Dataset records
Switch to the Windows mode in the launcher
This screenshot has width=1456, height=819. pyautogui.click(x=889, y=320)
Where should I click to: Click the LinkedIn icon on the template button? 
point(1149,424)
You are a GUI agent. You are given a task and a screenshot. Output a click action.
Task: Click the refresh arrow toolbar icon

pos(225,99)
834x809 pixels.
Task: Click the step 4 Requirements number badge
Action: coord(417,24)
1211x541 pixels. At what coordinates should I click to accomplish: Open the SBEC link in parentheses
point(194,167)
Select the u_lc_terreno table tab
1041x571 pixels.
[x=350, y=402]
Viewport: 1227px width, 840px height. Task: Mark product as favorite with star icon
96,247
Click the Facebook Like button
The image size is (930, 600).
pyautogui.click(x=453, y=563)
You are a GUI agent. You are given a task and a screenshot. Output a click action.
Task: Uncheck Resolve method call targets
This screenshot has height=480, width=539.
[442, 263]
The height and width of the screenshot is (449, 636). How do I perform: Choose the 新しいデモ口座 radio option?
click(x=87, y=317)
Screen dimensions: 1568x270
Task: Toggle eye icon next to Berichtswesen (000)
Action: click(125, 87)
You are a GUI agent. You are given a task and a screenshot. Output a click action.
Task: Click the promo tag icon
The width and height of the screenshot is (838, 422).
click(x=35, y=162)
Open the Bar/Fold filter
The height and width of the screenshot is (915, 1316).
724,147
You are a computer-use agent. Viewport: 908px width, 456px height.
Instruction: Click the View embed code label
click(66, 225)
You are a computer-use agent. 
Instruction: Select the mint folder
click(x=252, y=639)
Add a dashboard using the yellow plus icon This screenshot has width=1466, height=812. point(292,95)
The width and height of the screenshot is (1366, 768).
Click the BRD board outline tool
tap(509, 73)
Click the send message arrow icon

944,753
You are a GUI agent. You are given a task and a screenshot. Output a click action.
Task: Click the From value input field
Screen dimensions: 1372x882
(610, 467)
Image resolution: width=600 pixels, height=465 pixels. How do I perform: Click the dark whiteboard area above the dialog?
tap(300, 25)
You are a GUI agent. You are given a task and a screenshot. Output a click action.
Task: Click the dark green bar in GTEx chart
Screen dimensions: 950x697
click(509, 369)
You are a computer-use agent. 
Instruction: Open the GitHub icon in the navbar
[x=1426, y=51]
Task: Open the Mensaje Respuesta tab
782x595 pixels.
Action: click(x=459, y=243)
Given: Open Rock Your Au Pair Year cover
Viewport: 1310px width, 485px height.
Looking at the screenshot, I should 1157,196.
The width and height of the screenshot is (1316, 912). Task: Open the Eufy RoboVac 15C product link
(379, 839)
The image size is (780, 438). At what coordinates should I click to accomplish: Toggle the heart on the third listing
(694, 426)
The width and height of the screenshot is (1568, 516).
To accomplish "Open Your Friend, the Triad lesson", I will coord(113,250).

- [WHAT YOU NEED TO DO]: Reproduce every one of the lines above word for word, in the same order.

- [EXERCISE ANSWER]:
Switch to the Windows mode in the launcher
This screenshot has width=1456, height=819. pyautogui.click(x=889, y=320)
Where should I click to: Click the LinkedIn icon on the template button? 
point(1149,424)
You are a GUI agent. You are given a task and a screenshot. Output a click action.
Task: Click the refresh arrow toolbar icon

pos(225,99)
834x809 pixels.
Task: Click the step 4 Requirements number badge
Action: coord(417,24)
1211x541 pixels. At what coordinates should I click to accomplish: Open the SBEC link in parentheses
point(194,167)
Select the u_lc_terreno table tab
1041x571 pixels.
[x=350, y=402]
Viewport: 1227px width, 840px height. Task: Mark product as favorite with star icon
96,247
Click the Facebook Like button
The image size is (930, 600).
pyautogui.click(x=453, y=563)
You are a GUI agent. You are given a task and a screenshot. Output a click action.
Task: Uncheck Resolve method call targets
This screenshot has height=480, width=539.
[442, 263]
The height and width of the screenshot is (449, 636). How do I perform: Choose the 新しいデモ口座 radio option?
click(x=87, y=317)
Screen dimensions: 1568x270
Task: Toggle eye icon next to Berichtswesen (000)
Action: click(125, 87)
You are a GUI agent. You are given a task and a screenshot. Output a click action.
Task: Click the promo tag icon
The width and height of the screenshot is (838, 422).
click(x=35, y=162)
Open the Bar/Fold filter
The height and width of the screenshot is (915, 1316).
724,147
You are a computer-use agent. Viewport: 908px width, 456px height.
Instruction: Click the View embed code label
click(66, 225)
You are a computer-use agent. 
Instruction: Select the mint folder
click(x=252, y=639)
Add a dashboard using the yellow plus icon This screenshot has width=1466, height=812. point(292,95)
The width and height of the screenshot is (1366, 768).
Click the BRD board outline tool
tap(509, 73)
Click the send message arrow icon

944,753
You are a GUI agent. You are given a task and a screenshot. Output a click action.
Task: Click the From value input field
Screen dimensions: 1372x882
(610, 467)
Image resolution: width=600 pixels, height=465 pixels. How do I perform: Click the dark whiteboard area above the dialog?
tap(300, 25)
You are a GUI agent. You are given a task and a screenshot. Output a click action.
Task: Click the dark green bar in GTEx chart
Screen dimensions: 950x697
click(509, 369)
You are a computer-use agent. 
Instruction: Open the GitHub icon in the navbar
[x=1426, y=51]
Task: Open the Mensaje Respuesta tab
782x595 pixels.
Action: click(x=459, y=243)
Given: Open Rock Your Au Pair Year cover
Viewport: 1310px width, 485px height.
Looking at the screenshot, I should 1157,196.
The width and height of the screenshot is (1316, 912). Task: Open the Eufy RoboVac 15C product link
(379, 839)
The image size is (780, 438). At what coordinates should I click to accomplish: Toggle the heart on the third listing
(694, 426)
The width and height of the screenshot is (1568, 516).
To accomplish "Open Your Friend, the Triad lesson", I will coord(113,250).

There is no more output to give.